After losing to 26-year-old Serena in their last five meetings in grand slam finals, including the disappointing 2002 and 2003 showdowns at Wimbledon, her 7-5 6-4 victory meant big sister had finally put little sister back in her place.
A brief embrace at the net was as emotional as it got before Venus set off to parade the Venus Rosewater Dish around a sunlit arena.
Serena at least had something to smile about later when she partnered Venus to the women's doubles title for the third time.
After the awkwardness of a few hours earlier, it was all high fives and smiles when they beat Samantha Stosur and Lisa Raymond 6-2 6-2, meaning Venus swept through the entire fortnight without dropping a set.

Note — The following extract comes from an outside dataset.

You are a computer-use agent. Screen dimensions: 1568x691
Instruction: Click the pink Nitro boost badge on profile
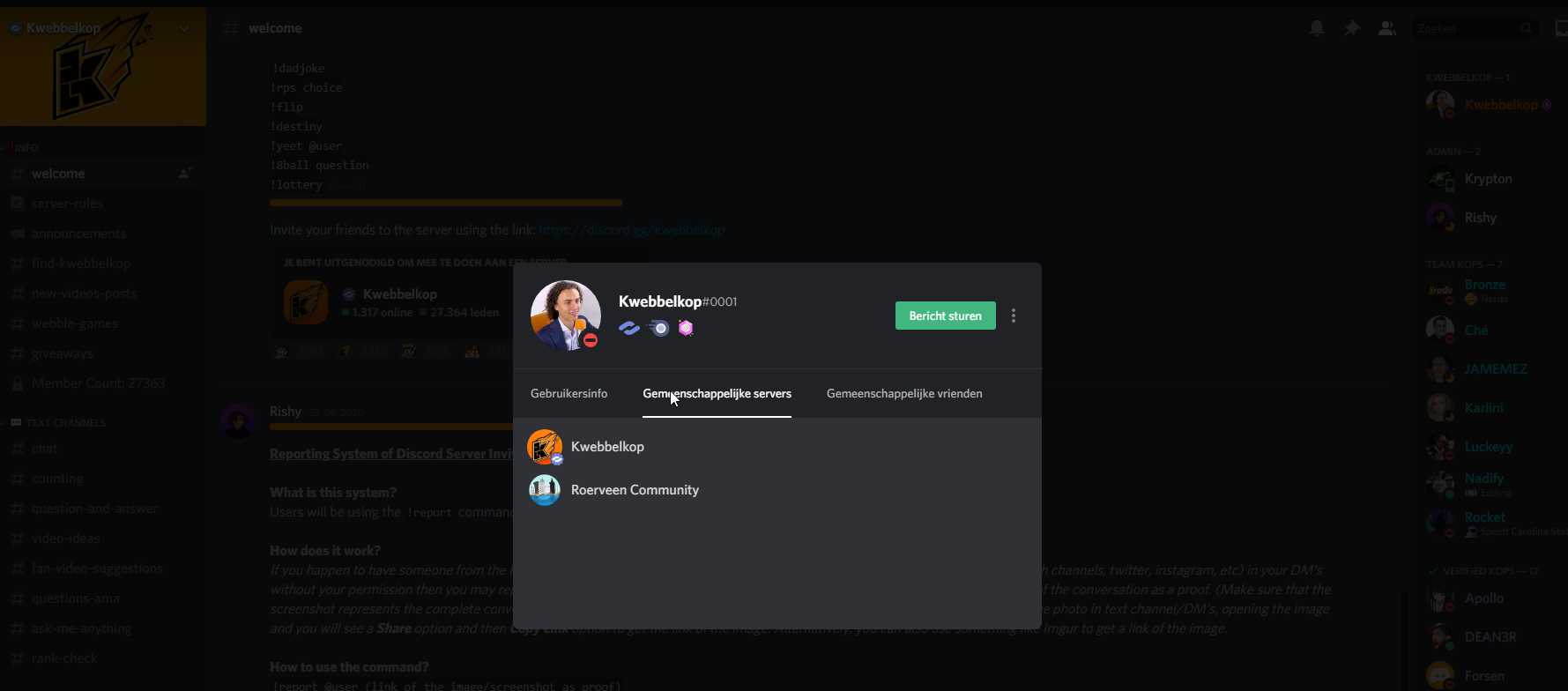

"My first job is big sister, I take that very seriously," Venus said on Centre Court after the singles watched by her mother and other sister but not father Richard who flew back to Florida after the semifinals.
"I'm definitely more in tune with my sister's feelings because one of us has to win and one of us has to lose.

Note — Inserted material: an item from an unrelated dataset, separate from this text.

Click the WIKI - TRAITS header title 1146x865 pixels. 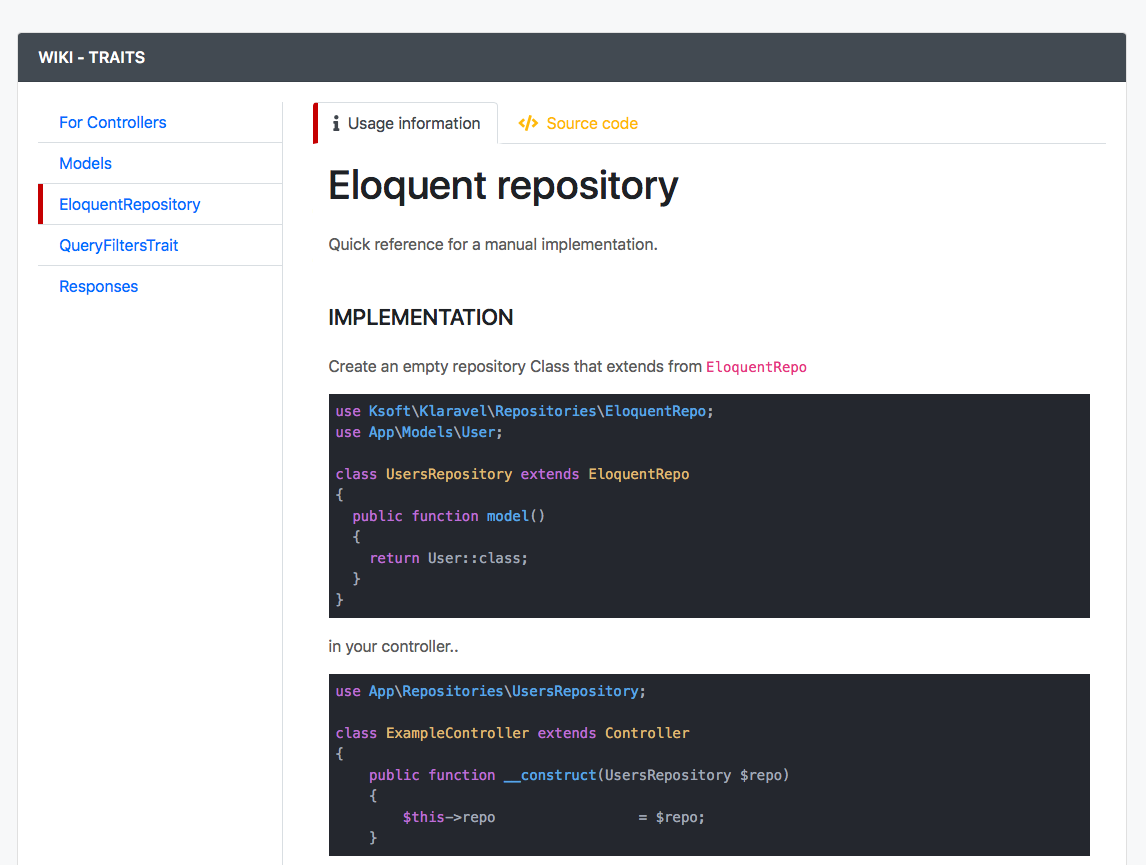click(92, 58)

"The celebration isn't as exciting because my sister just lost."
Looking out for little sister did not extend to charity on the tennis court.
A 208kph serve, the fastest ever by a woman at Wimbledon, was proof Venus was pulling no punches in the best of the singles finals they have contested here.
Battle was commenced and the sisters, who learnt the game on public courts in the Compton district of Los Angeles, went at it like street fighters.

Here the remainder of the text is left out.